Development of a Malaria vaccine - R21/Matrix-M

EU funding has supported University of Oxford led programmes to create and validate vaccines for some of the most prevalent and deadly diseases affecting low- and middle-income countries.

Close up of mosquitoClose up of mosquito (Shutterstock)
The World Health Organisation (WHO) estimates that malaria causes over 600,000 deaths each year globally, and says that progress in reducing malaria mortality has stalled in recent years. A collaborative project, led at Oxford by Professor Adrian Hill, reported findings in 2021 from a Phase IIb trial of a candidate malaria vaccine, R21/Matrix-M, which demonstrated >75% efficacy.  

In late 2022 they found that a vaccine booster dose at one year following a primary three-dose regime maintained high efficacy against malaria, and continued to meet the WHO’s Malaria Vaccine Technology Roadmap goal.  
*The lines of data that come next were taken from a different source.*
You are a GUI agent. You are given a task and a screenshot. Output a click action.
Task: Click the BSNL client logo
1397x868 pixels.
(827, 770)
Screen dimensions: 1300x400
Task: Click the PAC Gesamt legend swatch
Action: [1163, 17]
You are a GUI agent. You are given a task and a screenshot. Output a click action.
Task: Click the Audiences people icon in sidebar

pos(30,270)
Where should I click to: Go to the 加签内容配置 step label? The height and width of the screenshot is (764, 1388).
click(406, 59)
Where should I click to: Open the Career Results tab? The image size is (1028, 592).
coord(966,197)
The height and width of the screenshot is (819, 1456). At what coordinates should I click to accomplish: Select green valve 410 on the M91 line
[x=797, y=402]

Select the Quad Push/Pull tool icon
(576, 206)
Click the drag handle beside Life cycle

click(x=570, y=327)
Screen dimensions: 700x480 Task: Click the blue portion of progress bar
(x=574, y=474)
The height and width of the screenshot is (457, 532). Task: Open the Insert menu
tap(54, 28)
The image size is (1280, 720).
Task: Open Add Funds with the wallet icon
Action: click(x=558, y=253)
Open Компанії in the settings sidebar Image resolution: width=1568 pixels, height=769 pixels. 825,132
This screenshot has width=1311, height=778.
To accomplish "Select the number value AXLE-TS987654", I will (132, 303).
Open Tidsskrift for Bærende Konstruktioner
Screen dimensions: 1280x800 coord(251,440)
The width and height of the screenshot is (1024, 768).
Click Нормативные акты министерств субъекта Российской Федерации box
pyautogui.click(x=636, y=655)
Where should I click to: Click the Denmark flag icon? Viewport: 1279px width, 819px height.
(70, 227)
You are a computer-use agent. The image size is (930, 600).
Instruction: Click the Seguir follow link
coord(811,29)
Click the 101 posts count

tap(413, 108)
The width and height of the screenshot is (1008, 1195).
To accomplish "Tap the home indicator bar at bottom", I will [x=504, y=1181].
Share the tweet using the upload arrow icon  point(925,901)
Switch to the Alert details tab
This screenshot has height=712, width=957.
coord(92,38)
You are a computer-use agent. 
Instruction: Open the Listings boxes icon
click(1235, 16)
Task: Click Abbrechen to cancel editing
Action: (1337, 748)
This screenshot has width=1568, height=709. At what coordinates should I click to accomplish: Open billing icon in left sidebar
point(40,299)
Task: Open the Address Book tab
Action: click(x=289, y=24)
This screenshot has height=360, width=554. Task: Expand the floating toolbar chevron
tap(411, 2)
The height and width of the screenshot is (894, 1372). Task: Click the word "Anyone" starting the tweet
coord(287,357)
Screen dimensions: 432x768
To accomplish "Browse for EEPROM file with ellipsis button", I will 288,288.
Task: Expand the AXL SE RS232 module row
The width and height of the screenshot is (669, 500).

The vaccine is now undergoing further large scale clinical trials in other countries in sub-Saharan Africa, and it is hoped that it will be approved for use by regulatory authorities in the near future. 

If approved, the vaccine has the potential to save millions of lives and significantly reduce the burden of malaria in sub-Saharan Africa, where the disease is most prevalent. The vaccine could also inform the creation of future vaccines against other parasites.  

This trial was funded by the Multi-stage Malaria vaccine Consortium grant, coordinated by Oxford, part of the EDCTP2 programme supported under Horizon 2020, as well as by the Wellcome Trust and NIHR Oxford Biomedical Research Centre.